Kamran (KH): RJ I’ll give you a personal antidote just from over the holiday break. I was searching on my phone for some gym equipment, and all of the sudden my wife told me that on her Instagram feed she started seeing an ad from a gym equipment vendor. That happened to be because the way technology works is that it was basically looking at our IP address, we share an IP address because of the way our network is set up at home from the external world standpoint. So that was fine, but let’s think of that in another business context. If someone is searching for a sensitive health care condition, do you really want an ad to show up on someone else’s device related to it? I think that’s the fundamental thing to keep in mind is when talking about health care, it is different from a consumer purchase. That’s why you have an NAI and a lot of others saying for these healthcare conditions we actually want to change the policies and baselines of what we think is acceptable as well.

RJ (PMN): Yea, that’s a great point. So, we’re on day 7 of CCPA being in effect. What does your crystal ball say about how this is going to unfold from here? How is it going to be enforced, who are they going to potentially go after first if it’s going to be enforced in an aggressive way and when do you see that unfolding? Is this something that they sit back and look for egregious violations or is this going to be something that they’re salivating to go after other potential companies.

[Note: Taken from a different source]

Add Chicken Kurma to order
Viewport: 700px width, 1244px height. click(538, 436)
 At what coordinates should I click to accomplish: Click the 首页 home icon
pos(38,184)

Holly (KH): So, we don’t have a crystal ball unfortunately, but I don’t think we can predict when, where to the extent they would go after people not being compliant. I will say that our industry is hypervigilant in being compliant when it comes to things like privacy, it is the world we exist in. We do believe this is the right thing to do when it comes to a patient and their data and their privacy. So I think the thing that we can expect and what we should expect is that those of us as marketers are going to continue to be very on top of what’s coming out and very on top of what’s new since a lot of things have changed so quickly, technology is changing, legislation is changing, so we need to maintain that vigilant education for understanding what’s changing and ensure that we and all of our partners and all of us know that we understand what it means to be compliant. I think that’s what we can expect, and I think we can expect everyone to really lean into doing that because that is as I said, the world that we live in.

Kamran (KH): Yea, and RJ the other thing I would echo from Holly’s standpoint is really the effort to be compliant is not huge and the benefits are pretty big and understanding that I think from an education standpoint is critical. Then the next thing is after CCPA if you look at all of the changes being made by Apple, Google, Firefox, and Microsoft. Those are actually happening at a very rapid pace and the most important thing there is to really stay on top of that and so that why right now we’re continuously looking at releasing more POV’s related to this because what you can target from your other comment on what can you do with programmatic today will actually probably be different from three months from now and six months from now. That and we’re spending most of our time staying on top of that so we’re keeping business objectives in mind and adjusting how we take advantage of technology as it evolves.

RJ (PMN): Right, well Holly, Kamran thank you so much for your time today I can talk about this all day and I hope we get to regroup maybe in six months or a year and see how this has played out it’s going to certainly be an interesting future as it always is in the digital marketing space. This has been your host RJ Lewis with Pharma Marketing Network. Holly, Kamran, how do people keep in touch with you if they want more information? Kamran you have mentioned a point of view paper that Klick had written on this maybe if you can give that address so people can get it.

Kamran (KH): Yes, my twitter handle is @Kamrans. The point of view is Klick.com/privacy-&-cookies

Holly (KH): My email address is Hhenry@klick.com

RJ (PMN): Excellent. Thank you so much for joining us today and we’ll talk to you soon.